54. The system of claim 40, wherein said artificial neural network is a self-organizing map artificial neural network.

55. A system for remotely measuring the integrity of a structure comprising: a vehicle, wherein said vehicle produces an audio frequency that causes a vibratory response in said structure and wherein said vehicle comprises a vibratory response measuring device; and a neural network, wherein said neural network evaluates said vibratory excitation.

56. The system of claim 55, wherein said vehicle comprises an aircraft.

57. The system of claim 55, wherein said vehicle comprises an automobile.

58. The system of claim 55, wherein said audio frequency comprises a semi-random, broad-band suite of audio frequencies.

59. The system of claim 55, wherein said vibratory measuring device is a laser vibrometer.

60. The system of claim 55, wherein said vibratory measuring device is an audio recording device.

61. The system of claim 55, wherein said vibratory response is measured as vibration data.
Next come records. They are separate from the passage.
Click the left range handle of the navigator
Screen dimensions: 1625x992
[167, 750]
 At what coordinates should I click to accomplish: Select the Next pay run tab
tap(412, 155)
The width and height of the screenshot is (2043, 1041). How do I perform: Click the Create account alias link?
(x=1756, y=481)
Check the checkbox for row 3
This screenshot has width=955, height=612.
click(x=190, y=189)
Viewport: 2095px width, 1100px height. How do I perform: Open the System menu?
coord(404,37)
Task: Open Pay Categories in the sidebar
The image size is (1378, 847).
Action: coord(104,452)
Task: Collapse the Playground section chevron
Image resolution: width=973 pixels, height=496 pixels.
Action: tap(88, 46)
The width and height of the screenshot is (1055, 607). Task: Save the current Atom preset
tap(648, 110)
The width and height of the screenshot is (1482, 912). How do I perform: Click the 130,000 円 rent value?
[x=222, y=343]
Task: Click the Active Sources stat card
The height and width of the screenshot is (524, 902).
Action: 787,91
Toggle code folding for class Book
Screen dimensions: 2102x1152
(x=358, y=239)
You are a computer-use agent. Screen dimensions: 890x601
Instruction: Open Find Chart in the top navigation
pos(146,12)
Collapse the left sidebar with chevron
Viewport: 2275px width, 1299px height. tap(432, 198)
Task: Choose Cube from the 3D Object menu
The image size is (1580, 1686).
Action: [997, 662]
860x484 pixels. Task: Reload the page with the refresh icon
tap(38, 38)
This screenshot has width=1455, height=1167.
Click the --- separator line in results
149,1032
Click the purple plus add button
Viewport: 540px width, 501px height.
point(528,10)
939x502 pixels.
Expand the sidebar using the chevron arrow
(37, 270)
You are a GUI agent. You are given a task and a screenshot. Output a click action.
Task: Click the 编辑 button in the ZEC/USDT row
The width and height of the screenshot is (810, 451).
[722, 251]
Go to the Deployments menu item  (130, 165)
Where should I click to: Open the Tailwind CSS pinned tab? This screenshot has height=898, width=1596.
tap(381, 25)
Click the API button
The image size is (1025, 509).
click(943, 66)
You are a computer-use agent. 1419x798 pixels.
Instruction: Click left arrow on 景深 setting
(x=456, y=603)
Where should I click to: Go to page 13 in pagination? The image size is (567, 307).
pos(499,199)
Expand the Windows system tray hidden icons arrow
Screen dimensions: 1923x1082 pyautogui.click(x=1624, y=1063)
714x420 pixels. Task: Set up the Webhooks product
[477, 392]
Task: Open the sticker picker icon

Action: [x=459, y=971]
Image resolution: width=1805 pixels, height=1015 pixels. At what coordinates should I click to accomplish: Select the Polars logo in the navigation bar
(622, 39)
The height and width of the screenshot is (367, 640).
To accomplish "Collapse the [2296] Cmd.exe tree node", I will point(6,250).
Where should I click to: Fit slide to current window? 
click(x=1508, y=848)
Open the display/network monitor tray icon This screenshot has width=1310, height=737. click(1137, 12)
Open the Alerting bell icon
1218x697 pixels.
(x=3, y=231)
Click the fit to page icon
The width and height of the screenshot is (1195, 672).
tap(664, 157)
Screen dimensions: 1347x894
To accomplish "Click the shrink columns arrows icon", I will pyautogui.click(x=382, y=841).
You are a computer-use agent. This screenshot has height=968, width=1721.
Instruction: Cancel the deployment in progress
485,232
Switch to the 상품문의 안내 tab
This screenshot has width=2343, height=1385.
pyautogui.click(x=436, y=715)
62. The method of claim 61, wherein said vibration data is preprocessed in a way comprising: collecting said laser vibrometer vibration data as Fast Fourier Transform data in 4 hertz increments from 0 hertz to 1600 hertz for N data sets, where said N data sets corresponds to the number of said structures measured, and broken and used for training; dividing the frequency range into 4 hertz increments from 0 hertz to 792 hertz producing 199 data points for each data set; taking the natural logarithm of said 199 data points of each data set; normalizing said 199 data points by dividing said 199 data points by the largest data point value of that particular data set for each data set; transforming said 199 data points of each data set into a 199 point row vector; concatenating said row vectors into one single N by 199 matrix; and saving said matrix in a format suitable to present to the artificial neural network.

63. The method of claim 62, wherein said data set comprises 200 data points, where the 200th data point is the actual breaking strength of said structure.

64. The system of claim 62, wherein said artificial neural network is a feed-forward artificial neural network.

65. The system of claim 62, wherein said artificial neural network is a self-organizing map artificial neural network.